Imagining the Unseen by Colm Brophy

Colm Brophy abstract art

Colm Brophy an art therapist and former Jesuit launched his latest art collection titled: Imagining the Unseen: Quantum Physics & Cosmology”. An exhibit mainly displaying abstract art, Brophy takes viewers on a journey through galaxies and space. By its very nature, the artwork leaves much to interpretation but there is purposeful meaning behind every canvas.

As Colm explains: “does the title of the exhibition sound over the top? It is.”

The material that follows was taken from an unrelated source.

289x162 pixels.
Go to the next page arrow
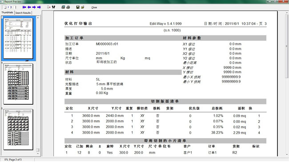pos(34,7)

The exhibit is very much a journey of learning and discovery, as Colm continues: “I knew nothing about Physics. I never studied any science subject at school. It was only recently that I read four books by Carlo Rovelli. They cover the basic concepts of modern physics; a more detailed history of the subject; a long look at time and an island where great insights blossomed … I was stunned by the simplicity of his writing as well as being amazed at the unusual facts he brought to my attention”.

After taking in the artwork and looking around at the exhibit, I sat down with Colm to talk about the collection:

What inspires you to paint, generally?

Colm: I’m not sure what inspires me. I mean as a small kid I enjoyed painting and it’s just the feeling of freedom when you’re painting, I suppose is what inspires me and when I was in school my best subject was art. In my leaving cert my best marks were in art.

So I suppose I had it in myself somehow but also my ancestry. My grandfather on my father’s side and my grandmother on my mother’s side were both artists and they both did quite a bit of painting and I was always aware of that. I have an Italian grandmother. Her parents came to Ireland after the Catholic Emancipation and they started building churches and her father, my great grandfather, was a wood-carver and carved statues. So he had an artistic side to him… I was aware there was art in the blood

-laughs-

But, you know, I just enjoy it and these days when I paint – I’m just in this space and it’s beautiful and I’m free.  I’m totally free when I am painting. It’s a bit like meditation or contemplation or prayer, if you like, it’s just that I am creating.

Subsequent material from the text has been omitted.